I thought this would be easy. I have 2 integers that I cast to floats and divide, I then try to format the output with sprintf..
char* str = " ";
int i1 = 5;
int i2 = 10;
float f = ((float)i1)/((float)i2);
sprintf(str, "%f%c", f, 0x00);
I get a question mark. Why? I have tried doubles as well, same thing. The float value is correct, if I do a print to Serial and monitor the output it works fine.
What I actually want is %5.1f but it just doesn't work.
The problem is not sprintf() but really the IDE.
AVR libc does have floating support for xxprintf() routines.

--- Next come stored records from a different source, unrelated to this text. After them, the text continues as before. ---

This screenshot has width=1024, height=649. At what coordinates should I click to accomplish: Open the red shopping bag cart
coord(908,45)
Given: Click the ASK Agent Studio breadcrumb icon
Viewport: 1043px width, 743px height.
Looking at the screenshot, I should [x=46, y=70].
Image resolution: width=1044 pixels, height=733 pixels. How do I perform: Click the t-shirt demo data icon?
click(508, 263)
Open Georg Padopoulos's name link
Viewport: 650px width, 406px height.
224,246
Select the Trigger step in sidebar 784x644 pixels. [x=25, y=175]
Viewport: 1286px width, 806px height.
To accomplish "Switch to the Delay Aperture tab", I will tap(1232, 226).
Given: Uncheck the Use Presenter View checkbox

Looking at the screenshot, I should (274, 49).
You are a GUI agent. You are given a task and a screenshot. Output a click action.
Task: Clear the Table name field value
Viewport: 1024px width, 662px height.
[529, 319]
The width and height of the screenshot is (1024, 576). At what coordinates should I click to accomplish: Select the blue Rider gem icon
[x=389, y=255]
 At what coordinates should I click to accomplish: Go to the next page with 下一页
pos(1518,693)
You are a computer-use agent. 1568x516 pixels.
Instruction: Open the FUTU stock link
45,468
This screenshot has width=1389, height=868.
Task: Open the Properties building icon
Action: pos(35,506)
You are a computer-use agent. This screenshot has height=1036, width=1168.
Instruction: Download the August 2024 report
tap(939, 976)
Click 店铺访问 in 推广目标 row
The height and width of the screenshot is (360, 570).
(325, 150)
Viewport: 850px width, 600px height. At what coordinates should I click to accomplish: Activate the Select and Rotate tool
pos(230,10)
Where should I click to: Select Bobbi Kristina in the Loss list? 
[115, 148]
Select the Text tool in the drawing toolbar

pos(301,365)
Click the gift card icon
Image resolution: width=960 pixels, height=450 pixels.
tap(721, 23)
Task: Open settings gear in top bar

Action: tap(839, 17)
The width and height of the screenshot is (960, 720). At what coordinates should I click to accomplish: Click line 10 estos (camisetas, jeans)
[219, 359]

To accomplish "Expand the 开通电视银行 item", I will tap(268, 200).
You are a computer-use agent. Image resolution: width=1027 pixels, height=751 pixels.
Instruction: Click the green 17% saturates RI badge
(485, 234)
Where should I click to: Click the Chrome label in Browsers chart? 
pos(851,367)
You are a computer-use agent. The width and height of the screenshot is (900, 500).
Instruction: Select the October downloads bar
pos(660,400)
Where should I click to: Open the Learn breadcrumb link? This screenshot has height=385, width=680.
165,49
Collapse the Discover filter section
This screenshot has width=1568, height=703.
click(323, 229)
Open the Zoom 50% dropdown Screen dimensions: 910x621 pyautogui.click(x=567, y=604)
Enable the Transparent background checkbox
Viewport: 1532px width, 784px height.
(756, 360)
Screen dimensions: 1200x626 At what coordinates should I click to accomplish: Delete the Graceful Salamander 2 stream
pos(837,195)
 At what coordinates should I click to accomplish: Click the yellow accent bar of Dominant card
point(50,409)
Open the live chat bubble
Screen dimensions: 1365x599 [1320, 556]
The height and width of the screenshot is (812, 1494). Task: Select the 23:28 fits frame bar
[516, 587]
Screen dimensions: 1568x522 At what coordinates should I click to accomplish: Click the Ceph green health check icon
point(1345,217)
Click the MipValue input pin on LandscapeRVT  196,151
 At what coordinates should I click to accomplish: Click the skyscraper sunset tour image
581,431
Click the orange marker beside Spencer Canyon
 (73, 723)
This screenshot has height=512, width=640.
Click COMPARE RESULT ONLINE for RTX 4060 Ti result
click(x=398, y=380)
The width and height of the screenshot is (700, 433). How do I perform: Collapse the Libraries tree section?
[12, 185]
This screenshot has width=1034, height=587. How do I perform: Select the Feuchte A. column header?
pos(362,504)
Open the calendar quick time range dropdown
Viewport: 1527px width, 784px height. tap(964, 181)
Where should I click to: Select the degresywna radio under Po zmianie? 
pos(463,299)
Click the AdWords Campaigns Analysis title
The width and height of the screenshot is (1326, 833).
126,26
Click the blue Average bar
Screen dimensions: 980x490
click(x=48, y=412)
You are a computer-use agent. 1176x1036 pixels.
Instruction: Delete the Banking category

But because floating point takes a considerable amount of code space,
there are multiple versions of the xxprintf() routines.
The default version of sprintf() does not support floating point.
You could link in the floating point version, but the IDE has the linker
options hard coded in the JAVA code.
Because of this you are SOL using the Arduino IDE.
However, you could leave the standard Arduino IDE behind and switch
over to mpide.
mpide allows you to set the compiler and linker options so you
could set the options you need using that version of the "arduino" IDE.
mpide is not currently up to 1.0 functionality though.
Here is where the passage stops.